I’m betting the latter. The progress of art isn’t unlike the structure of scientific revolutions, and Beethoven indeed took everything that was known, broke it apart, and put it back together differently. Listen to the opening of Beethoven’s 9th symphony: what is happening? Where’s the theme? It sounds like the orchestra is tuning up. When the first theme finally arrives, it’s not the traditional “melody” that pre-Beethoven listeners would have expected, but something that dissolves back into the sound of instruments tuning, then gets reformed and reshaped. Mozart would never do this. Or listen again to Beethoven’s 5th symphony, probably the most familiar piece of orchestral music in the world. That opening duh-duh-duh-DAH–what kind of theme is that? Beethoven builds this movement by taking that four note fragment, moving it around, changing it, breaking it into even smaller bits and reassembling them. You can’t imagine a witty, urbane, polite composer like Haydn writing music like this. But I don’t want to worship some notion of Beethoven’s “genius” that privileges creativity over technique. Beethoven could never have gotten beyond Mozart and Haydn (with whom Beethoven studied) without extensive knowledge of the technique of composing; he would have had some good ideas, but he would never have known how to realize them. Conversely, the realization of radical ideas as actual works of art inevitably changes the technique. Beethoven did things that weren’t conceivable to Mozart or Haydn, and they changed the way music was written: those changes made the music of Schubert, Schumann, and Brahms possible, along with the rest of the 19th century.

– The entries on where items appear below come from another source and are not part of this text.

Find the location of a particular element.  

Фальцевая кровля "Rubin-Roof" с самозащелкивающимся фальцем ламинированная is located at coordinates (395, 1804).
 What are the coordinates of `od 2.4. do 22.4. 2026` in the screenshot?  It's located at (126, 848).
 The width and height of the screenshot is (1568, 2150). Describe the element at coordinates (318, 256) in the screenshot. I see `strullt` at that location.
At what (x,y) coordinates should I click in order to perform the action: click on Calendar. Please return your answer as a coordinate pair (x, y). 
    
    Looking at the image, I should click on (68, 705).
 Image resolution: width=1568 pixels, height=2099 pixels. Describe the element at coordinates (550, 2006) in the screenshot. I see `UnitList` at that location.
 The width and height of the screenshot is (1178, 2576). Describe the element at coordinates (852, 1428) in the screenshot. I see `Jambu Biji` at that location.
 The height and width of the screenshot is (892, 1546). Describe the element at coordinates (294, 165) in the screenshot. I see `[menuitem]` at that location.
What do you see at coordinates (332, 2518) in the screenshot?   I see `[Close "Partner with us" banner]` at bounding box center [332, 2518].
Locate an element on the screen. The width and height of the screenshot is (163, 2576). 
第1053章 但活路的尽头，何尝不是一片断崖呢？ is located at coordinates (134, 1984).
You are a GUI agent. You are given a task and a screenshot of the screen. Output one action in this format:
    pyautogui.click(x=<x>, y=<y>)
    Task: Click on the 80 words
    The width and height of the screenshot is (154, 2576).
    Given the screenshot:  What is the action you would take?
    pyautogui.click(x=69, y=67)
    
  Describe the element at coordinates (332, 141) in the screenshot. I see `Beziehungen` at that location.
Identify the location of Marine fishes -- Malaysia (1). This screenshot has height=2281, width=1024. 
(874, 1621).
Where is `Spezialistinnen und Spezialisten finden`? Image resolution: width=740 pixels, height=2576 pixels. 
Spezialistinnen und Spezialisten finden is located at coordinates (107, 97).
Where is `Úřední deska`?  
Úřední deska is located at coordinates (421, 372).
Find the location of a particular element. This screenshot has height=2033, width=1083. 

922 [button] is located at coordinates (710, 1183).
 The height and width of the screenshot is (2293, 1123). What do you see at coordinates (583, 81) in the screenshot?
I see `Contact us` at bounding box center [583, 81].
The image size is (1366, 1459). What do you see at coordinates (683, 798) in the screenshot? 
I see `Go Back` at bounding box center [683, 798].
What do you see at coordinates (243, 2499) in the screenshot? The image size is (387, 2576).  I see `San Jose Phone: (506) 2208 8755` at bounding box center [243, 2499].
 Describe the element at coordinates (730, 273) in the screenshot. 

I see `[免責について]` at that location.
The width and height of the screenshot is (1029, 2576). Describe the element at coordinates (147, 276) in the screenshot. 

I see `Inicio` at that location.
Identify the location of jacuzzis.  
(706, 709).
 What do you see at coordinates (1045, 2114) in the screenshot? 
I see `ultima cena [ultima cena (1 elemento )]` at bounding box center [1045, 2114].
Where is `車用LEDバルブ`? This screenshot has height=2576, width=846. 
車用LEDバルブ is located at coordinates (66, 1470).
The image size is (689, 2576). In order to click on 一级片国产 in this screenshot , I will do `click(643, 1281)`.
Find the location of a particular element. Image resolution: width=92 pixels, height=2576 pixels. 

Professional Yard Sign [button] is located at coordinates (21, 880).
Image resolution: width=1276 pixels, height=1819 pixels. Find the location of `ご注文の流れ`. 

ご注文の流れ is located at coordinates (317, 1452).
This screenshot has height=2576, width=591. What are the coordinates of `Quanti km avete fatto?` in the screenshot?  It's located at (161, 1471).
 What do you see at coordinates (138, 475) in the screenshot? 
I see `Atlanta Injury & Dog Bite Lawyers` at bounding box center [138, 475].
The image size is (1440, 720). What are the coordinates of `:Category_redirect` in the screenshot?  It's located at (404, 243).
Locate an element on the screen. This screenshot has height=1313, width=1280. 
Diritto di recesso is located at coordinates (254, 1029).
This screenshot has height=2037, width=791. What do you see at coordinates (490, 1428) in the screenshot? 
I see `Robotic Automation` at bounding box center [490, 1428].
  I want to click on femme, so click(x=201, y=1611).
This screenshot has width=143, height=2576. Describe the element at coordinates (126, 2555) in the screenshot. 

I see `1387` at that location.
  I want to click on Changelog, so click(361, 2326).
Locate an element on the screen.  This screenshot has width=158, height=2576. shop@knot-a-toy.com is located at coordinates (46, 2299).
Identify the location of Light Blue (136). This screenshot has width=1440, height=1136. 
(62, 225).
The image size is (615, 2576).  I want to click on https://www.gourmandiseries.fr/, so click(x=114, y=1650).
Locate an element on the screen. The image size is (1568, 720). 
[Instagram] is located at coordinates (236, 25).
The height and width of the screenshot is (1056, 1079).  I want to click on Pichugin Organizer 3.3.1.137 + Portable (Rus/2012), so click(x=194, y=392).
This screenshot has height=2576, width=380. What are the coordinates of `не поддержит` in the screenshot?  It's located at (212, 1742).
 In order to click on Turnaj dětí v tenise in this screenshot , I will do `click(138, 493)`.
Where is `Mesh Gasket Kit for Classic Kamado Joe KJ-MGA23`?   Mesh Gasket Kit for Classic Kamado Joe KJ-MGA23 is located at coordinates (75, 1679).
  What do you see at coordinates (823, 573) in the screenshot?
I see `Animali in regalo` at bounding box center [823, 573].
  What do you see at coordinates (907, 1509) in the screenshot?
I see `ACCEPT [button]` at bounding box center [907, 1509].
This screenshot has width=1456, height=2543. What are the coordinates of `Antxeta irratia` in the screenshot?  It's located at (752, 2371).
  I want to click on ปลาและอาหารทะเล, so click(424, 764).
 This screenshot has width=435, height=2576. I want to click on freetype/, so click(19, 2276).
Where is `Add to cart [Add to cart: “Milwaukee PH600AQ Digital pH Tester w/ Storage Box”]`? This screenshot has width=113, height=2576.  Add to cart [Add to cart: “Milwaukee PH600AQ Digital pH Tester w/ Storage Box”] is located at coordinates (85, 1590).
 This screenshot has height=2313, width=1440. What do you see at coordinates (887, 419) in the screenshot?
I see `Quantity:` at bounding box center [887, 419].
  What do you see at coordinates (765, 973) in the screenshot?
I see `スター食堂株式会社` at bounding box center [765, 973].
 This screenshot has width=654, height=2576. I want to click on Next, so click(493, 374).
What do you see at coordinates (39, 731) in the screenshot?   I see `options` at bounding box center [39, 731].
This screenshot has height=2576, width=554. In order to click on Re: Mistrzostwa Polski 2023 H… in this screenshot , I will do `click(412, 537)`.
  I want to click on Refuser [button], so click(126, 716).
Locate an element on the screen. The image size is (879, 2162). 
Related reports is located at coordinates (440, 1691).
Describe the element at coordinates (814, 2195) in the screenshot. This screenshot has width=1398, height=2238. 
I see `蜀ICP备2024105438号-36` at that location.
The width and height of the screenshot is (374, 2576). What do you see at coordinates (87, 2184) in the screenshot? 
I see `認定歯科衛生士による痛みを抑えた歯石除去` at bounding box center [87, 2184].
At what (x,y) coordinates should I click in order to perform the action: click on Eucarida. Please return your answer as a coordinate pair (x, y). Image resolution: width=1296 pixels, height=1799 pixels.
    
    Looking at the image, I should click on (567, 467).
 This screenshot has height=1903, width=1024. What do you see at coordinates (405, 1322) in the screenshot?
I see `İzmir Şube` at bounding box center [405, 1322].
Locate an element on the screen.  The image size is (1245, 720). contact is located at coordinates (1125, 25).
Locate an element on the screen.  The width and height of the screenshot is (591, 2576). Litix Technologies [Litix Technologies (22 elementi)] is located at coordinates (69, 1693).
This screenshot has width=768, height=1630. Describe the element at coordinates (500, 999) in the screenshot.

That brings us back to the question of computers, creativity, and craft. Systems like DALL-E and Imagen break apart the idea and the technique, or the execution of the idea. Does that help us be more creative, or less? I could tell Imagen to “paint a picture of a 15th century woman with an enigmatic smile,” and after a few thousand tries I might get something like the Mona Lisa. I don’t think that anyone would care, really. But this isn’t creating something new; it’s reproducing something old. If I magically appeared early in the 20th century, along with a computer capable of running Imagen (though only trained on art through 1900), would I be able to tell it to create a Picasso or a Dali? I have no idea how to do that. Nor do I have any idea what the next step for art is now, in the 21st century, or how I’d ask Imagen to create it. It sure isn’t Bored Apes. And if I could ask Imagen or DALL-E to create a painting from the 22nd century, how would that change the AI’s conception of technique?
At least part of what I lack is the technique, for technique isn’t just mechanical ability; it’s also the ability to think the way great artists do. And that gets us to the big question:
Now that we have abstracted technique away from the artistic process, can we build interfaces between the creators of ideas and the machines of technique in a way that allows the creators to “make it new”? That’s what we really want from creativity: something that didn’t exist, and couldn’t have existed, before.
Can artificial intelligence help us to be creative? That’s the important question, and it’s a question about user interfaces, not about who has the biggest model.